Книга: Фарьябский дневник (горячие точки. документальная проза)
Назад: Глава X
Дальше: Глава XII

Глава XI

11 июня 1982 г. Провинция Фарьяб. Долина Ширинтагаб

Огонь «духов» резанул по колонне внезапно. Сначала по левому борту боевой машины словно градом шибануло, и только потом донеслась пальба.

Я инстинктивно нагнул голову, хоть и за броней, а страшно. В следующее мгновение навел командирский триплекс в сторону неприятельского огня.

Частые вспышки выстрелов были видны в районе белокаменного мазара, расположенного на самой высокой точке хребта. Отдав команду наводчику вести огонь из всех пулеметов по залегшему противнику, я внимательно наблюдал за садами и виноградниками, простирающимися вдоль дороги.

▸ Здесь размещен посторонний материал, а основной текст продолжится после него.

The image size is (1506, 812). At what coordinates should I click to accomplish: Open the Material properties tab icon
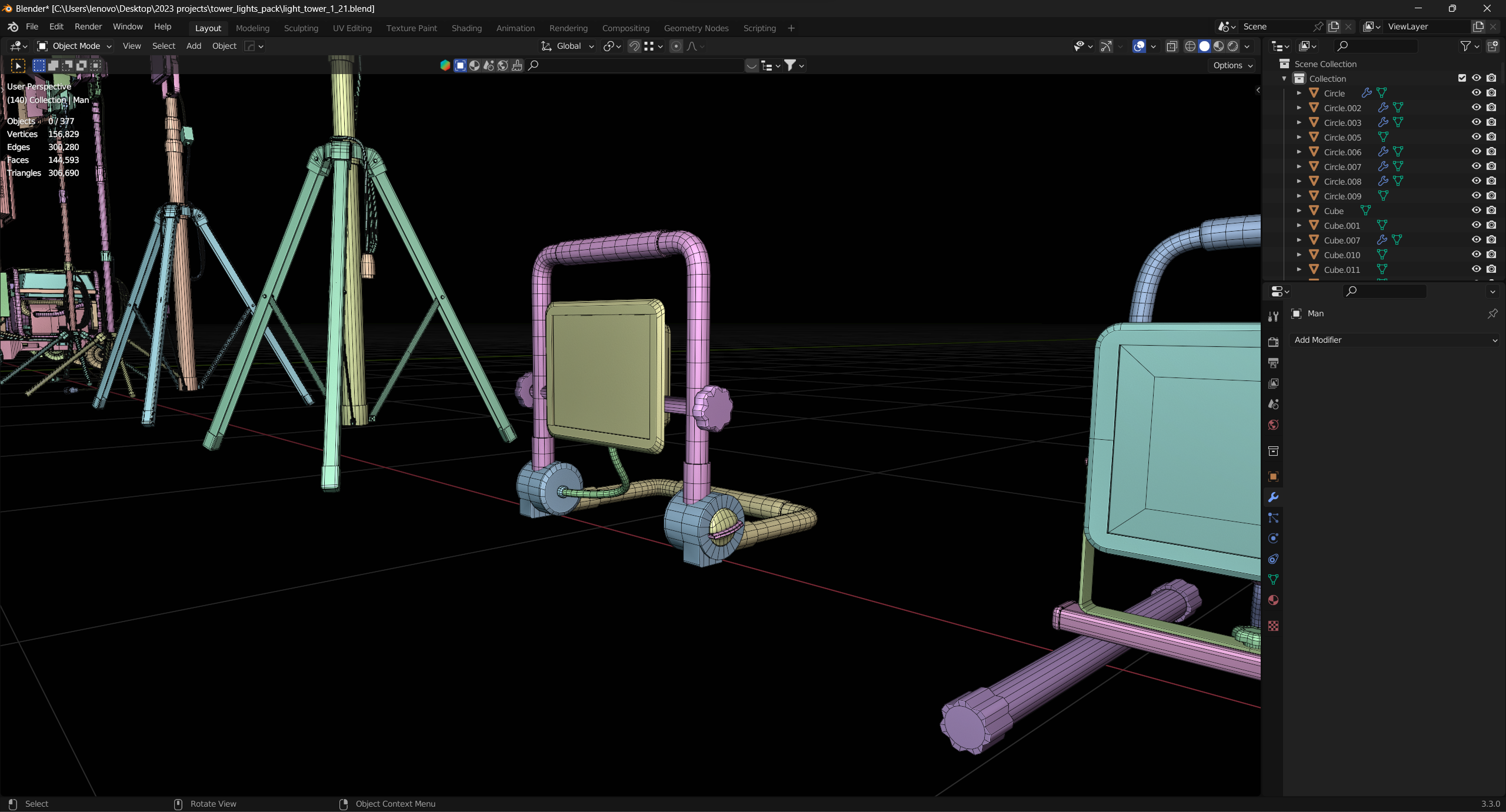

К тому времени мы уже на себе испытали военную хитрость боевиков. Организуя засаду в горах, они основные силы кидали именно в поселки, чтобы оттуда, маскируясь за деревьями, используя траншеи виноградников, подбираться вплотную к боевым машинам и с близкого расстояния наносить по колонне удары из гранатометов. Прекрасной защитой для афганских охотников были дувалы, на многие километры тянущиеся вдоль трассы. Используя каждую промоину, арык или пролом, моджахеды с криками «Алла» кидались чуть ли не под самую машину, и если десант вовремя не отстреливал такого «камикадзе», были ощутимые потери.

Трудно сказать, что двигало этими самоубийцами, ведь они наверняка знали, что погибнут. Может быть, религиозный фанатизм, который постоянно поддерживали у повстанцев муллы, а может быть, алчность, поощряемая исламскими комитетами. Ведь довольно большие деньги платили душманам их хозяева из-за границы.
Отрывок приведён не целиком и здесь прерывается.